CNNArch
- class ketos.neural_networks.cnn.CNNArch(*args, **kwargs)[source]
Implement a Convolutional Neural Network
- Note: in addition to the dense layers specified in the ‘dense_layers’ argument, an extra dense
layer will always be added to the end. The output of this layer is determined by the ‘n_classes’ parameter.
- Args:
- convolutional_layers: list
A list of dictionaries containing the detailed specification for the convolutional layers. Each layer is specified as a dictionary with the following format:
>>> {'n_filters':96, "filter_shape":(11,11), 'strides':4, 'padding':'valid', activation':'relu', 'max_pool': {'pool_size':(3,3) , 'strides':(2,2)}, 'batch_normalization':True}
- dense_layers: list
A list of dictionaries containing the detailed specification for the fully connected layers. Each layer is specified as a dictionary with the following format:
>>> {'n_hidden':4096, 'activation':'relu', 'batch_normalization':True, 'dropout':0.5}
This list should not include the output layr, which will be automatically added based on the ‘n_classes’ parameter.
- pre_trained_base: instance of CNNArch
A pre-trained CNN model from which the residual blocks will be taken. Use by the the clone_with_new_top method when creating a clone for transfer learning
- n_classes:int
The number of classes the network will be used to classify. The output will be this number of values representing the scores for each class. Scores sum to 1.0.
Methods
call
(inputs[, training])Calls the model on new inputs.
clone_with_new_top
([n_classes, freeze_base])Clone this instance but replace the original classification top with a new (untrained) one
Freeze the convolutional block
Freeze the classification (dense) block
Retrive the feature extraction base (initial convolutional layer + residual blocks)

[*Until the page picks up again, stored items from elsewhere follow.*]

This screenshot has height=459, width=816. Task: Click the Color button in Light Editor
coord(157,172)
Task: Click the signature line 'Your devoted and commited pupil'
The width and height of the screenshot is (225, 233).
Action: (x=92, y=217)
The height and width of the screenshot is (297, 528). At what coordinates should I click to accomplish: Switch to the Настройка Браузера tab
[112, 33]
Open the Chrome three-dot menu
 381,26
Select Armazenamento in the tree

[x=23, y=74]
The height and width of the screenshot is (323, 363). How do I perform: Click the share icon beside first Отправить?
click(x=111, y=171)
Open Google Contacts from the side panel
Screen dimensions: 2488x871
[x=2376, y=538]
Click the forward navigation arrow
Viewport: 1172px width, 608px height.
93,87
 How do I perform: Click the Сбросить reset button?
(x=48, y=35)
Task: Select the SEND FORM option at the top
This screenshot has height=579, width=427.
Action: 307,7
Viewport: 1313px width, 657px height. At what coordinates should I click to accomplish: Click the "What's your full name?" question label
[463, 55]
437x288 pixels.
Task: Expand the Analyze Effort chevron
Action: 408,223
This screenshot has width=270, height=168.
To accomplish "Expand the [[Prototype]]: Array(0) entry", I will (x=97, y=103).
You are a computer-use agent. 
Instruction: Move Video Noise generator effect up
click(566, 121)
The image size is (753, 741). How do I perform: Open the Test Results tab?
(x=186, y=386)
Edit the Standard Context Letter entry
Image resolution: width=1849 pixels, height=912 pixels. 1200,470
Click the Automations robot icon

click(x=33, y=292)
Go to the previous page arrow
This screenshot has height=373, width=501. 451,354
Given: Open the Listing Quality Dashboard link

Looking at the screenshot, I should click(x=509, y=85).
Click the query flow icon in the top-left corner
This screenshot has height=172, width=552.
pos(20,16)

Unfreeze the convolutional block
Unfreeze the classification (dense) block
Attributes
activity_regularizer
Optional regularizer function for the output of this layer.
compute_dtype
The dtype of the layer's computations.
distribute_strategy
The tf.distribute.Strategy this model was created under.
dtype
The dtype of the layer weights.
dtype_policy
The dtype policy associated with this layer.
dynamic
Whether the layer is dynamic (eager-only); set in the constructor.
inbound_nodes
Deprecated, do NOT use! Only for compatibility with external Keras.
input
Retrieves the input tensor(s) of a layer.
input_mask
Retrieves the input mask tensor(s) of a layer.
input_shape
Retrieves the input shape(s) of a layer.
input_spec
InputSpec instance(s) describing the input format for this layer.
layers
losses
List of losses added using the add_loss() API.
metrics
Returns the model's metrics added using compile(), add_metric() APIs.
metrics_names
Returns the model's display labels for all outputs.
name
Name of the layer (string), set in the constructor.
name_scope
Returns a tf.name_scope instance for this class.
non_trainable_variables
Sequence of non-trainable variables owned by this module and its submodules.
non_trainable_weights
List of all non-trainable weights tracked by this layer.
outbound_nodes
Deprecated, do NOT use! Only for compatibility with external Keras.
output
Retrieves the output tensor(s) of a layer.
output_mask
Retrieves the output mask tensor(s) of a layer.
output_shape
Retrieves the output shape(s) of a layer.
run_eagerly
Settable attribute indicating whether the model should run eagerly.
state_updates
Deprecated, do NOT use!
stateful
submodules
Sequence of all sub-modules.
supports_masking
Whether this layer supports computing a mask using compute_mask.
trainable
trainable_variables
Sequence of trainable variables owned by this module and its submodules.
trainable_weights
List of all trainable weights tracked by this layer.
updates
variable_dtype
Alias of Layer.dtype, the dtype of the weights.
variables
Returns the list of all layer variables/weights.
weights
Returns the list of all layer variables/weights.
- call(inputs, training=None)[source]
Calls the model on new inputs.
In this case call just reapplies all ops in the graph to the new inputs (e.g. build a new computational graph from the provided inputs).
- Args:
- inputs: Tensor or list of tensors
A tensor or list of tensors
- training: Bool
Boolean or boolean scalar tensor, indicating whether to run the Network in training mode or inference mode.
- Returns:
A tensor if there is a single output, or a list of tensors if there are more than one outputs.
- clone_with_new_top(n_classes=None, freeze_base=True)[source]
Clone this instance but replace the original classification top with a new (untrained) one
- Args:
- n_classes:int
The number of classes the new classification top should output. If None(default), the original number of classes will be used.
- freeze_base:bool
If True, the weights of the feature extraction base will be froze (untrainable) in the new model.
- Returns:
- cloned_model: instance of CNNArch
The new model with the old feature extraction base and new classification top.